Bank foreclosures are regarded as easier for a new investor to make a modest profit as a part of a learning curve. The title is usually clean, tenants evicted and maybe some minor essential repairs already made. A realtor experienced in presenting an offer to the bank will be there as a guide, both for completing the essential paperwork and for assessing the true market value of the desired property.
It’s a fact that many repossessed, once loved family homes give off an air of decay. Boarded up doors and windows and unkempt yards sure don’t add up to curb appeal. Clusters of foreclosed homes don’t add attraction or value in a street or neighborhood. But the preconceived notion of a choice only of old, small, basic bungalows with tiny yards and off-street parking is far from accurate today. Just a look through the listings of homes up to median value of those on the open market will prove to you that bank foreclosures come in many sizes, styles, types (apartments, condos, period cottages, lofts for example) and ages. New, never occupied homes can appear in the listings as a slower housing market impacts on new mid-scale, urban developments.

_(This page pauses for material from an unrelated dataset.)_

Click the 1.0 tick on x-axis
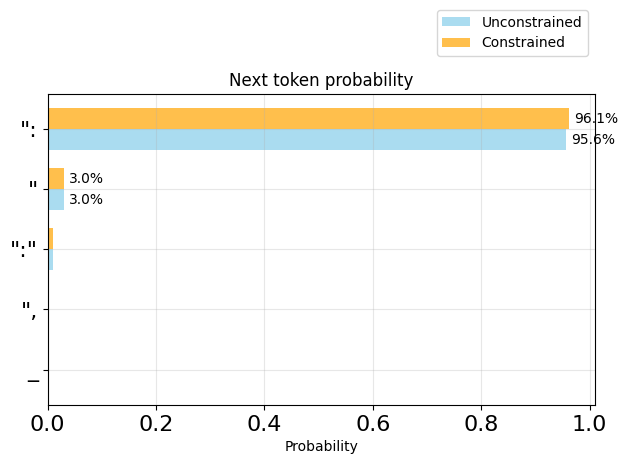Image resolution: width=628 pixels, height=464 pixels. pos(589,423)
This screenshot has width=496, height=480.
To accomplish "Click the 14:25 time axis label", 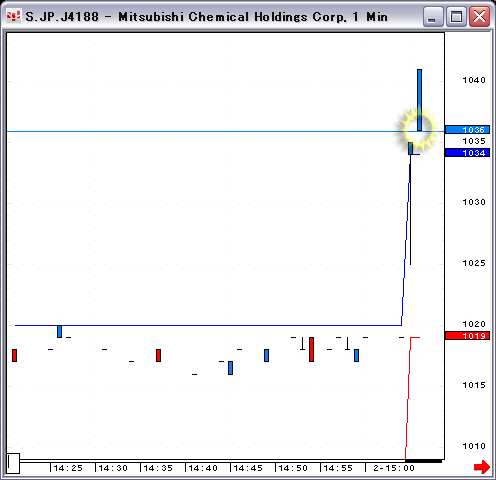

Many of the defaulting sub prime loans were taken out on newer homes purchased in the last 3 or 4 years.
Follow the rule of real estate and think “location, location, location.” A well selected bank foreclosure home in basic good order spruced up inexpensively, well presented and marketed in a good location with essentially good demographics (schools, transport, amenities) cannot fail to lift your confidence and set you off on a rolling start to investment riches.